There is a sea state out there for everyone, even you NN.

+1

I was perfectly happy playing in surf of any size bar 'too d*mn dangerous'. Even played on dumping beaches and paid the price by pole vaulting many times. Equally happy in several feet of swell or overfalls (practice ground). I was thoroughly sick on what must have been a less than six inch swell with plenty of time between the swells. I got towed in.


For what it's worth I was considered a four star + paddler out of five river and sea by the club with quals to suit.

I got humbled by what seemed next to nothing.
 
In the early 1970's the Newhaven-Dieppe car ferry spent 17 hours crossing from Dieppe. Winds of force 10 + set in from the West and South-West. ( It was blowing about 7 when we sailed)..Laden with HGV Spanish lorries, loaded with oranges in most cases. At one time she was down off the Isle of Wight almost, heading into the weather as her stabilisers had failed and weather like that on the beam would have meant real problems. Down off Selsey somewhere we went about and ran with the weather on her stern. The turn to port to round the Newhaven breakwater was made almost on her beam end.
The point of this yarn is that a young Spanish lorry driver had started being seasick almost within minutes of leaving Dieppe and in spite of great efforts by the Second Steward to force him to take liquids the poor bloke was dead on arrival at Newhaven.
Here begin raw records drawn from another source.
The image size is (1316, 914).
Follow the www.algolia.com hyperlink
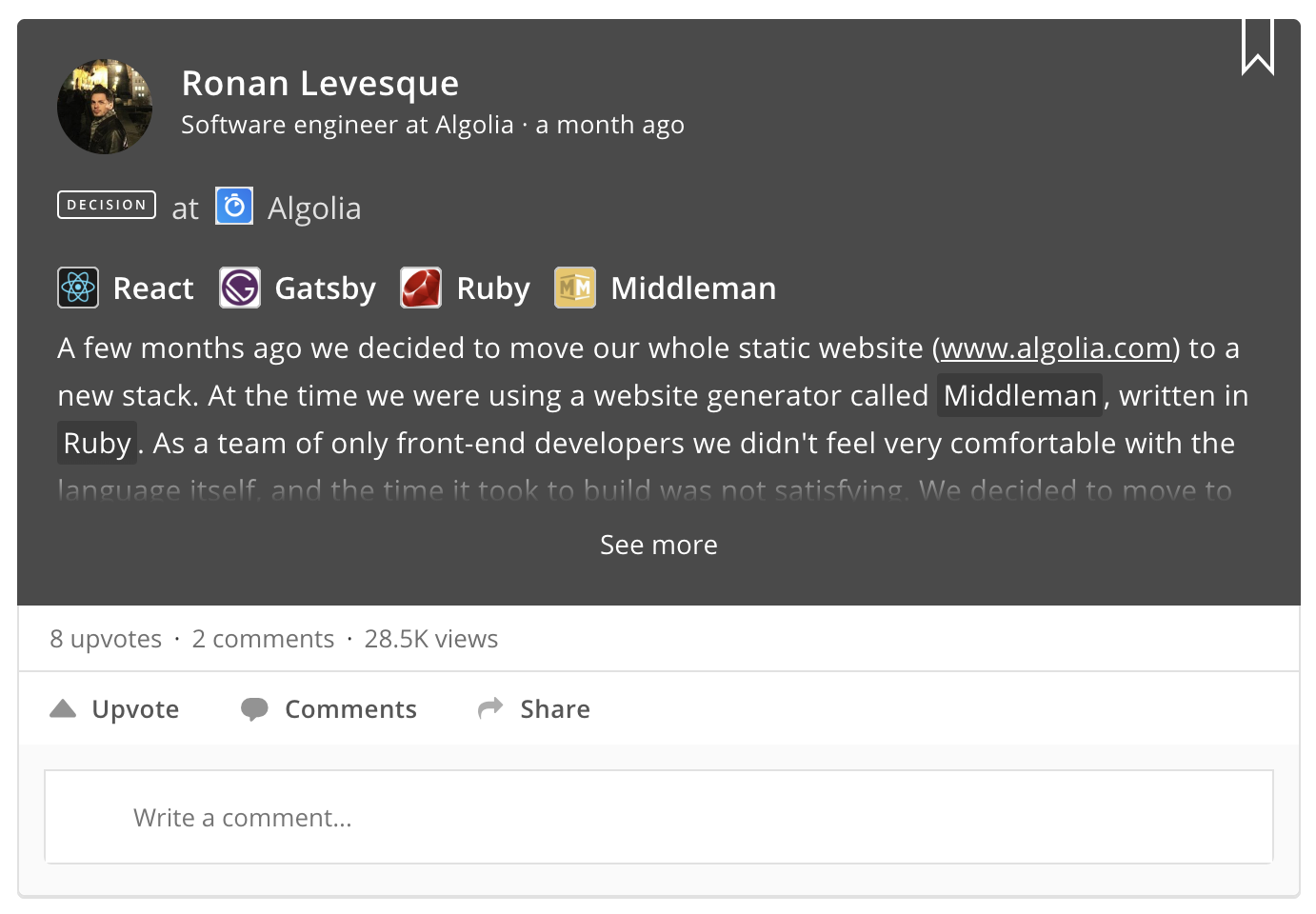(1056, 348)
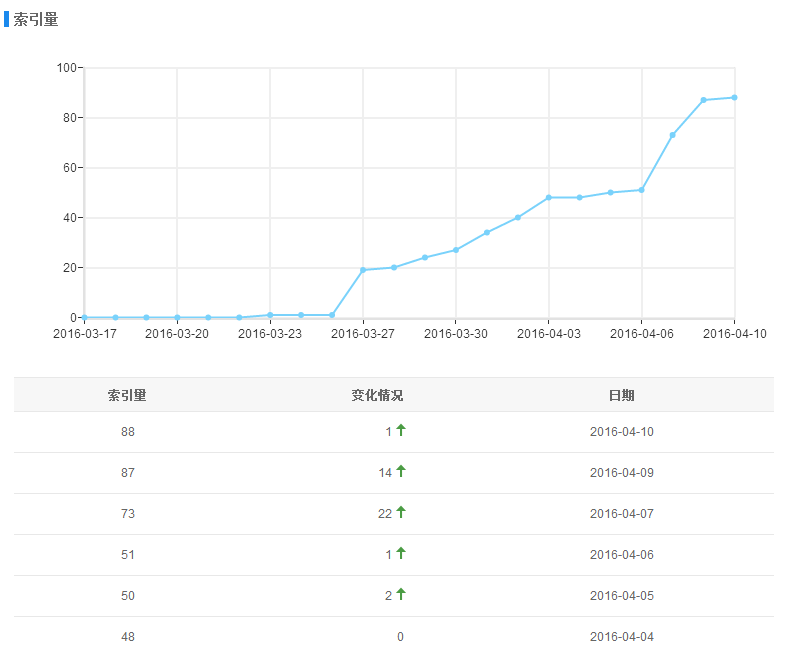
Task: Click index value 88 in table
Action: click(x=127, y=432)
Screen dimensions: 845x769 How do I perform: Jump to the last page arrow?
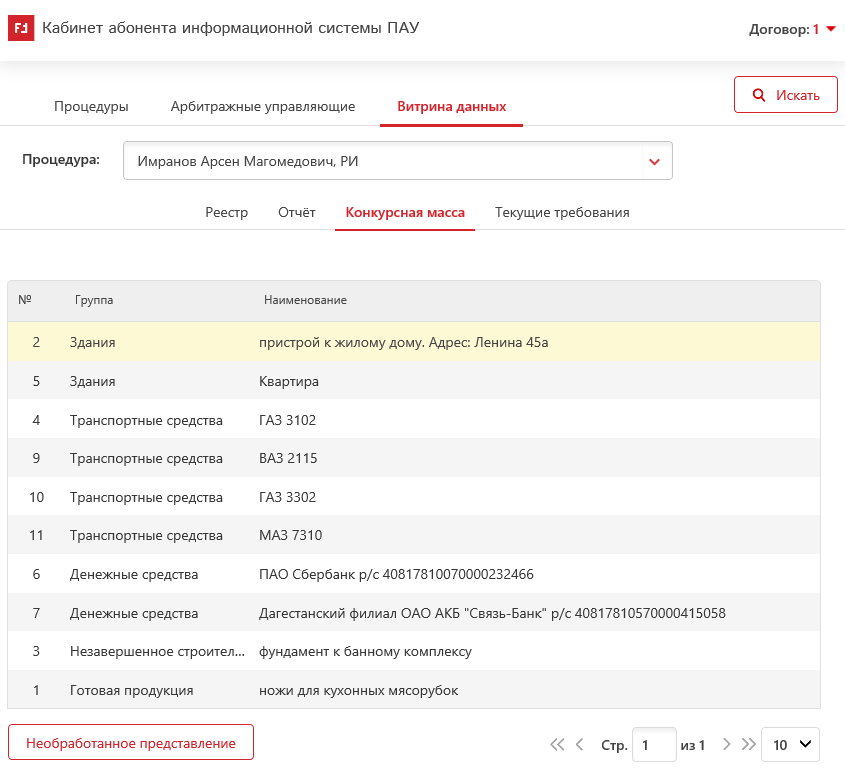pyautogui.click(x=748, y=744)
Previously healthy, it would seem that he suffered some kind of cardiac failure due to prolonged vomiting.
Ship was Falaise, I was one of her QM's..:(
 
There is a sea state out there for everyone, even you NN.

You might be right.

But you haven't met SWMBO who, as a girl, was on board the Sir Winston Churchill in Biscay in a storm. The kids and crew were all ill. The captain said that when he saw her wandering around eating a ham and pickle sandwich, he was finished.

Since then in over 20 years sailing in all conditions, she has never puked.
 
This is such a load of BS. in my experience the first people to get seasick are the ones that announce 'I never get seasick,'

There is a sea state out there for everyone, even you NN.
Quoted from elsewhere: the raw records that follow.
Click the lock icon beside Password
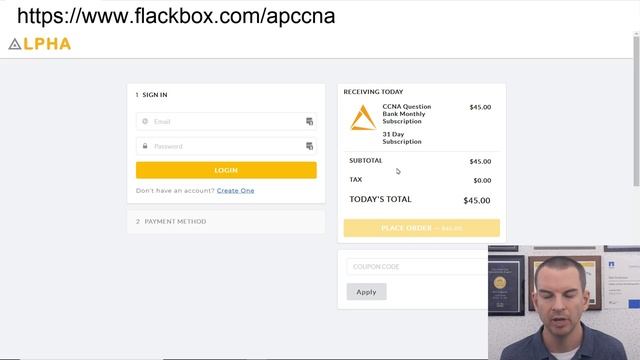 (x=145, y=146)

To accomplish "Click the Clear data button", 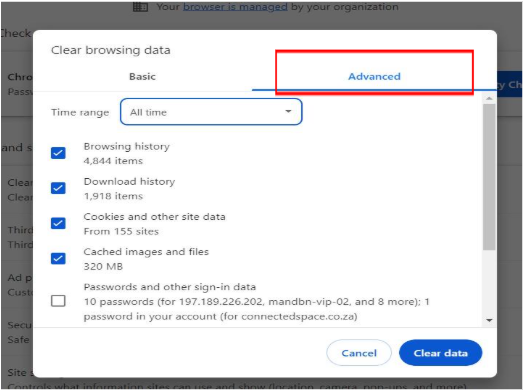I will [x=441, y=353].
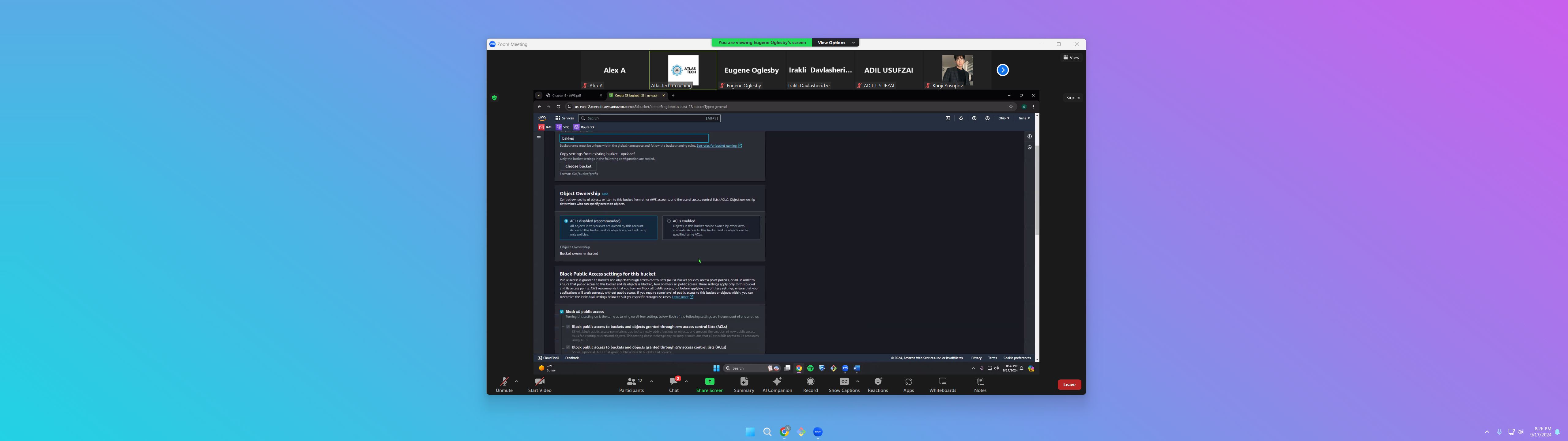The width and height of the screenshot is (1568, 441).
Task: Expand the arrow next to Chat
Action: click(686, 381)
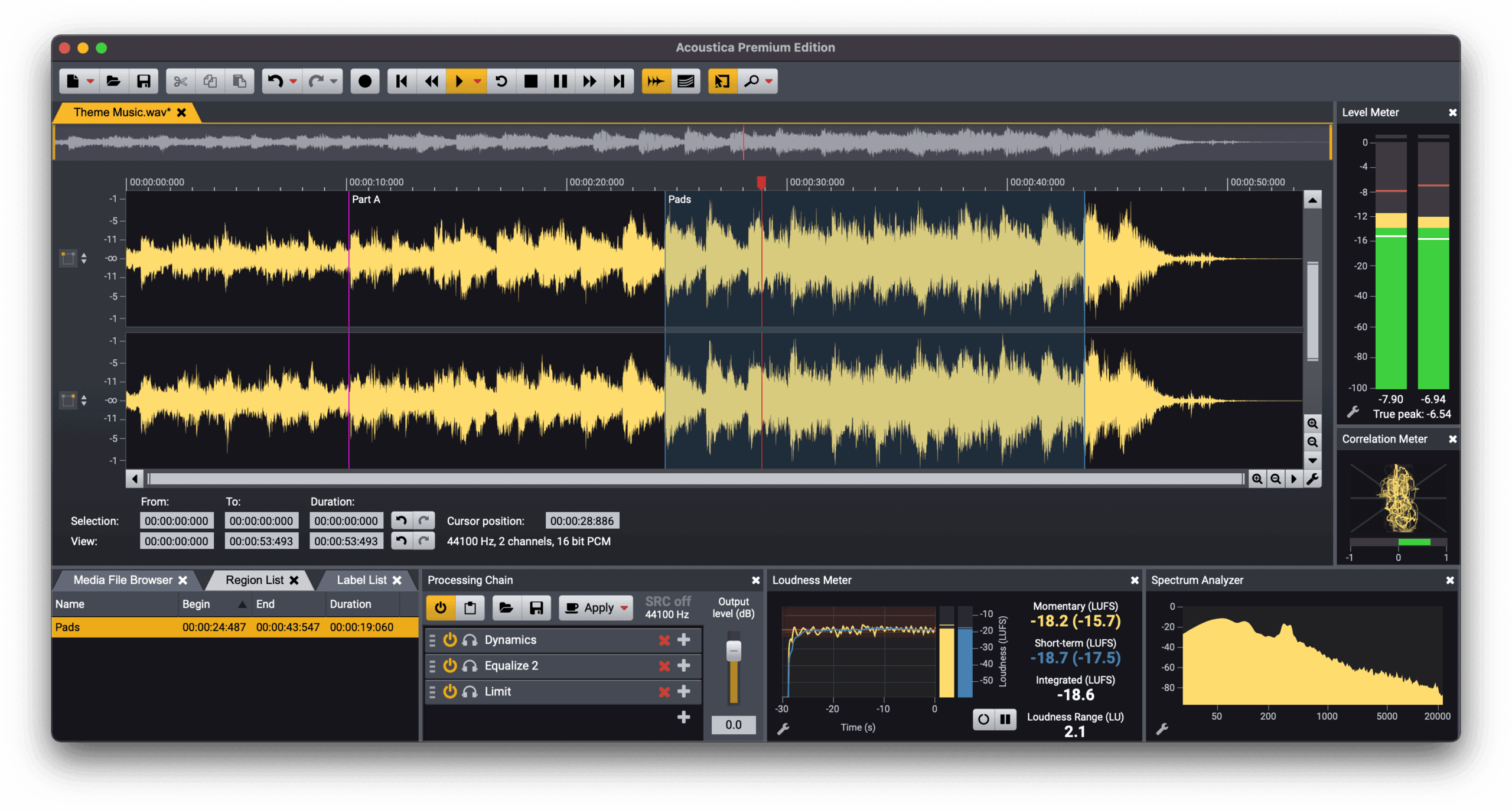Toggle power for the Dynamics effect
This screenshot has width=1512, height=810.
click(x=451, y=639)
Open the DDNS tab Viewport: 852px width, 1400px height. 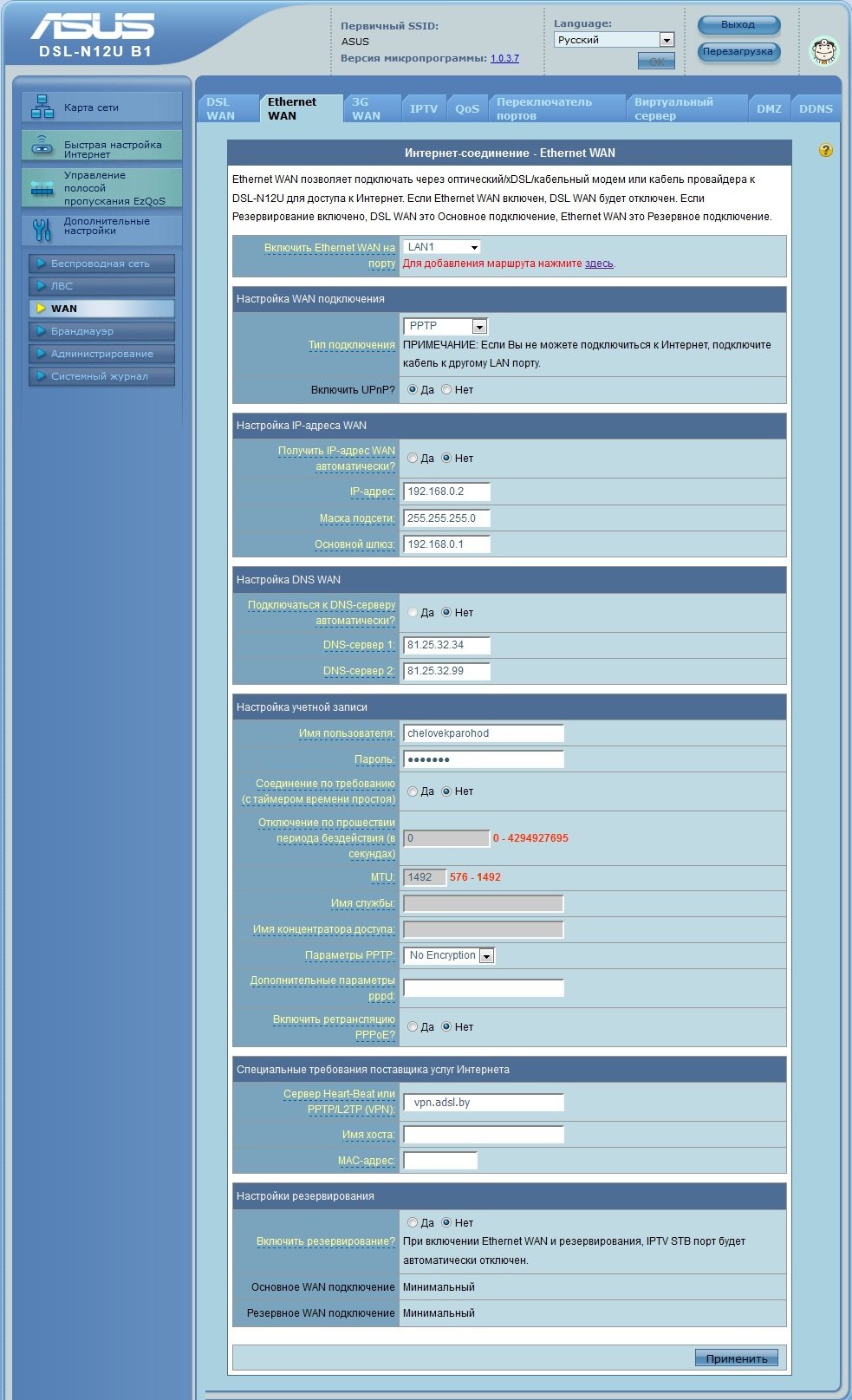(816, 109)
I took one colleague out a few years ago and she was sea sick in a F3. That worried me a bit as I was expecting a F7 on the way back, but I stuck her on the helm, whilst monitoring the inside of the sprayhood for leaks myself, and she was fine.
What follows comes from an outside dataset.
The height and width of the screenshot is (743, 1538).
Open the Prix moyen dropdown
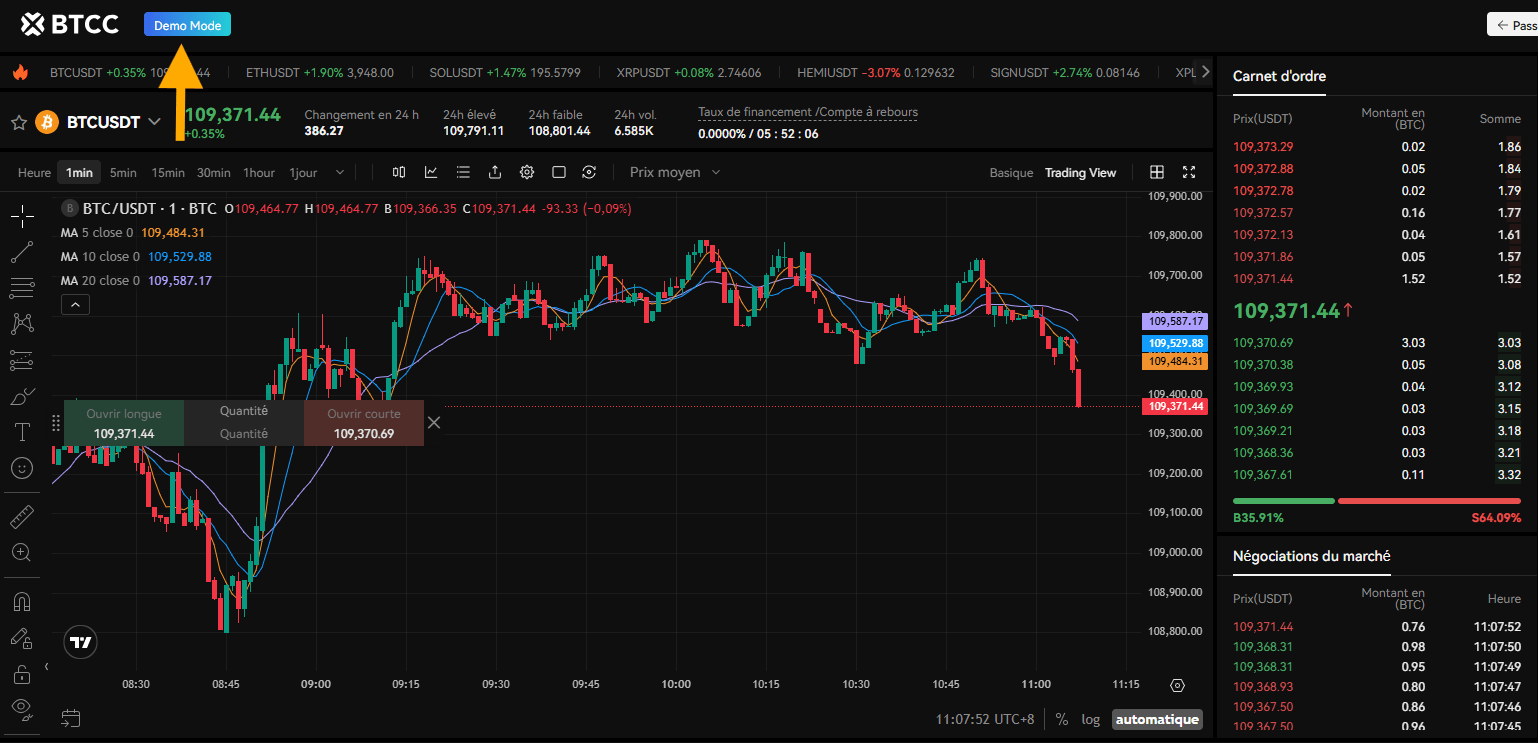click(674, 172)
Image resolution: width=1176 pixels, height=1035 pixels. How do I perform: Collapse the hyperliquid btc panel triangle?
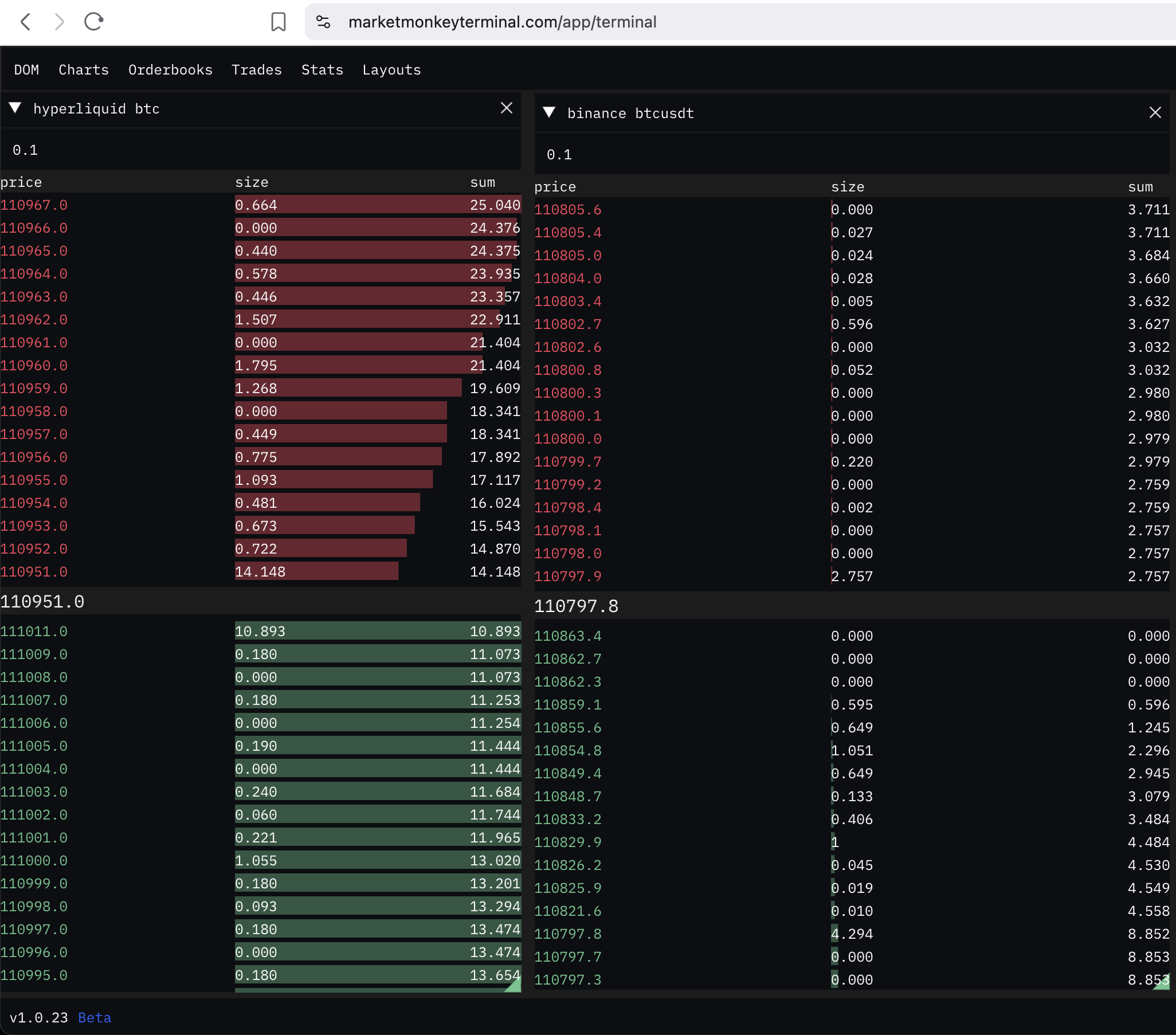coord(15,108)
Next time she was seasick on the pontoon in a sheltered marina before she even got to the boat.
 
A nice greasy bacon sarnie covered in daddies sauce does the trick lol

Ive never had the problem. Spent 9 months at sea down South without once touching land. Not ill or sick once, even in those conditions.
Arriving home SWMBO had booked us on a fast cat crossing to Zeebrugge. Honked up all the way. Different motion !!!